--- PASSAGE ---
===============
An honourable enterprise; but what forces are still arrayed against it! The trouble began, one might almost say, at the very Beginning:
God made the little nigger boys
He made them in the night
He made them in a hurry
And forgot to paint them white.
Yes, perhaps it started with Creation. Darkness, you recall, preceded light; but ‘God saw the light, that it was good: and God divided the light from the darkness.’ Then the fear of melanin-darkened skin is really the fear of the primal Dark, of the Ur-Night. It is the instinctual hostility of day-beings for the creatures of night. Maybe so. And maybe all this is connected also to the idea of the Other, the reversed twin in the looking-glass, the double, the negative image, who by his oppositeness tells one what one is. God cannot be defined without the Devil, Jekyll is meaningless without Hyde. Clearly the Other is to be feared. Images of him-her-it often use motifs of night, or of invisibility, which is a night of the watching eye; or of sexual threat (Beauty and the Beast); or of malformation (Frankenstein’s monster). Very frequently the Other is foreign; only very, very rarely is it presented as an object of sympathy. Two notable exceptions are Kafka’s ‘Metamorphosis’ and the film King Kong. Kafka shows us elsewhere that the Other can be a Castle, or a nocturnal knock at the door; but it can also be a helpless bug, that is to say Gregor Samsa, that is to say ourselves. And Kong is allowed to love Fay Wray, which earns him a kind of tragedy: “Twas Beauty killed the Beast.’
However, it will not suffice to blame racism and the creation of lying images of black peoples on some deep-bubbling, universal failing in humanity. Even if prejudice has roots in all societies, each malodorous flowering of the plant occurs in specific historical, political and economic circumstances. So each case is different, and if one wishes to fight against such triffids of bigotry, it is the differences that are important and useful. Interestingly, the universality of racial prejudice is often used to excuse it. (Whereas few people would try to condone—for example—murders on the grounds that aggression and violence are also universal to the species.) And, while it is obviously true that blacks and Asians need to face up to and deal with our own prejudices, it seems equally clear that the most attention must be paid to the most serious problem, and
in Britain, that is white racism. If we were speaking of India or Africa, we would have other forms of racism to fight against. But you fight hardest where you live: on the home front. That’s human nature, too.
===============
--- INFORMATION SHOWN ---
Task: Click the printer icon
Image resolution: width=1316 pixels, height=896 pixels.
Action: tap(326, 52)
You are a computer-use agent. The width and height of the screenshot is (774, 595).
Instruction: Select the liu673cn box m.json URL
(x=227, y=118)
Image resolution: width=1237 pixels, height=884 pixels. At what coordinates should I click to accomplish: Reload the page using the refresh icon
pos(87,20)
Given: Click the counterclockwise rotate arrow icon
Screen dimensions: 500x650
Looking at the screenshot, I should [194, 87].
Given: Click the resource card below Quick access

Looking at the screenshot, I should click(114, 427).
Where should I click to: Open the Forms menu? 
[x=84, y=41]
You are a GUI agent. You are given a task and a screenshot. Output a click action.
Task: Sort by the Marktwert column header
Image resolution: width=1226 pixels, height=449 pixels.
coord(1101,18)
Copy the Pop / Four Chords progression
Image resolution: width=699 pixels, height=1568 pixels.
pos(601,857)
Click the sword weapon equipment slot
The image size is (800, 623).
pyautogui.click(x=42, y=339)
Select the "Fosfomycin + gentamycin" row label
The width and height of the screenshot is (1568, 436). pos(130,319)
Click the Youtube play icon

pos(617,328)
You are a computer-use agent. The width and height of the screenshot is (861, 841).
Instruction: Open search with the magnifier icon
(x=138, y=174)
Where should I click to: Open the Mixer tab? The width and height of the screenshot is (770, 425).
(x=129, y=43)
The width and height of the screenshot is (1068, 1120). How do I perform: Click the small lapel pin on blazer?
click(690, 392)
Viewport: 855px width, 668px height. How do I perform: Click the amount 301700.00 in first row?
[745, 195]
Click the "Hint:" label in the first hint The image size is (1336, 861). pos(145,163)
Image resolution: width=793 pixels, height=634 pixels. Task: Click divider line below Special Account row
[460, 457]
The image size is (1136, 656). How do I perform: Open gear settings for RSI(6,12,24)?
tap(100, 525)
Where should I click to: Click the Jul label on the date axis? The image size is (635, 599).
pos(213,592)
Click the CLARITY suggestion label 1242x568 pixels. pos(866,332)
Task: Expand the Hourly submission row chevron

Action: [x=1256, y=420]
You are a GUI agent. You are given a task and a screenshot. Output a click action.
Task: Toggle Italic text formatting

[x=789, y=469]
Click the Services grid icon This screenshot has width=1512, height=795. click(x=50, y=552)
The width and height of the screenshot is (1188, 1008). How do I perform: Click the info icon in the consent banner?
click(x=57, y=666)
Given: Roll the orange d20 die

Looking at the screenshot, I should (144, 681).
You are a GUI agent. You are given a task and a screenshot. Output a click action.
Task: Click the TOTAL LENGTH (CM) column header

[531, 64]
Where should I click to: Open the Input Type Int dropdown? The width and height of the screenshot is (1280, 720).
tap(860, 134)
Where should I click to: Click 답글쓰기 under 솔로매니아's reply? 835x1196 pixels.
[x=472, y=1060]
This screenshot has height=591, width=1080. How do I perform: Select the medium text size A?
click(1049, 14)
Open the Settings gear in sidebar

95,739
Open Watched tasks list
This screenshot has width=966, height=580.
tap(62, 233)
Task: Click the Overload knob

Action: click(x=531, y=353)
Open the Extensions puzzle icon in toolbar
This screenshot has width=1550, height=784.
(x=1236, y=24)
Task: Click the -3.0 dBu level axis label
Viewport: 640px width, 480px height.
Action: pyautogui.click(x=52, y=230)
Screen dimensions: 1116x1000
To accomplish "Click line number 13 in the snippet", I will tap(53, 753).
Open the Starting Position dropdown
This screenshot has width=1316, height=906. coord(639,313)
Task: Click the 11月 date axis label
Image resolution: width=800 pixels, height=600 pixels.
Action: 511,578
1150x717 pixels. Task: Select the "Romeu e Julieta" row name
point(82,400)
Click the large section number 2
===============
--- TASK REQUIREMENTS ---
Answer these questions using the passage on racism above.
(a) Which two works does the passage name as notable exceptions in which the Other is presented as an object of sympathy?
(b) What does the passage say the universality of racial prejudice is often used to do?
(c) In which country does the passage say the most serious problem is white racism?

--- TASK RESPONSE ---
(a) Kafka's 'Metamorphosis' and the film King Kong.
(b) It is often used to excuse racial prejudice.
(c) Britain.